Diagnosis and Prognosis—Perineural invasion can be diagnosed clinically, radiologically, or microscopically. On clinical examination, PNI is suggested by findings of neuropathy most frequently in cranial nerves V and/or VII, likely due to their extensive subcutaneous distribution.11 Common symptoms include pain, loss of motor skills, anesthesia, dysesthesia, and/or paresthesia (ie, tingling, burning, pricking, numbness).12,13 In a study of 72 cases, Goepfert et al14 found that only 40% (29/72) of patients with pathologically confirmed PNI presented with clinical symptoms and these patients had a poorer prognosis.

Radiologically, PNI can be identified via computed tomography or magnetic resonance imaging through findings of enlargement or abnormal enhancement of the nerve, obliteration of the normal fat plane surrounding the nerve, or erosion or enlargement of its related foramen.15 Magnetic resonance imaging is the preferred method for assessing enhancement of the nerve, while computed tomography is preferred to assess involvement of bone.16,17 Microscopically, there is some debate as to what defines PNI. Suggested findings include the presence of cells inside the epineurium, involvement of nerves outside the main bulk of the tumor, or presence of tumor cells surrounding a nerve.18

These definitions have prognostic significance.

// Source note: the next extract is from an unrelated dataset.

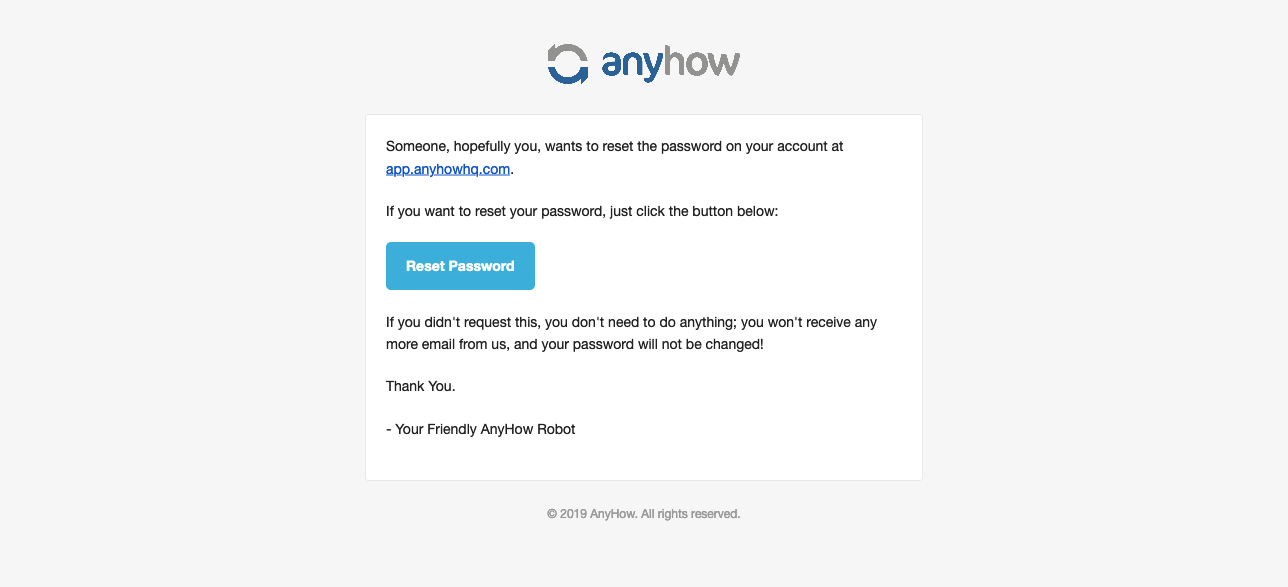Click the gray upper arrow of the logo
The width and height of the screenshot is (1288, 587).
coord(567,54)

Mendenhall et al16 found that patients with radiologic evidence of PNI without clinical symptoms had a higher cure rate using surgery and postoperative irradiation compared to patients with clinical symptoms (80% vs 45%). Although prognosis generally is good in patients with cutaneous SCC without PNI, prognosis is notably poorer when PNI is present due to the association of this finding with increased tumor recurrence and both local and distant metastasis.13 Most frequently, cutaneous SCC with PNI spreads proximally, which can lead to invasion into the base of the brain, but also can extend distally, leading to increased local burden.12,19 In a study of 64 patients with mucosal SCC, Soo et al20 found that patients with lesions that exhibited PNI had a 5-year survival of 16% versus 44% in those without PNI. In their study of SCC of the head and neck, Goepfert et al14 reported that 46% (33/72) of patients with PNI had died or were alive with recurrence at 2 years’ follow-up versus 9.1% (41/448) of patients without PNI. In a systematic review of outcomes, Jambusaria-Pahlajani et al21 reported a disease-specific death rate of 16% for cutaneous SCC with PNI compared to 4% for SCC without PNI.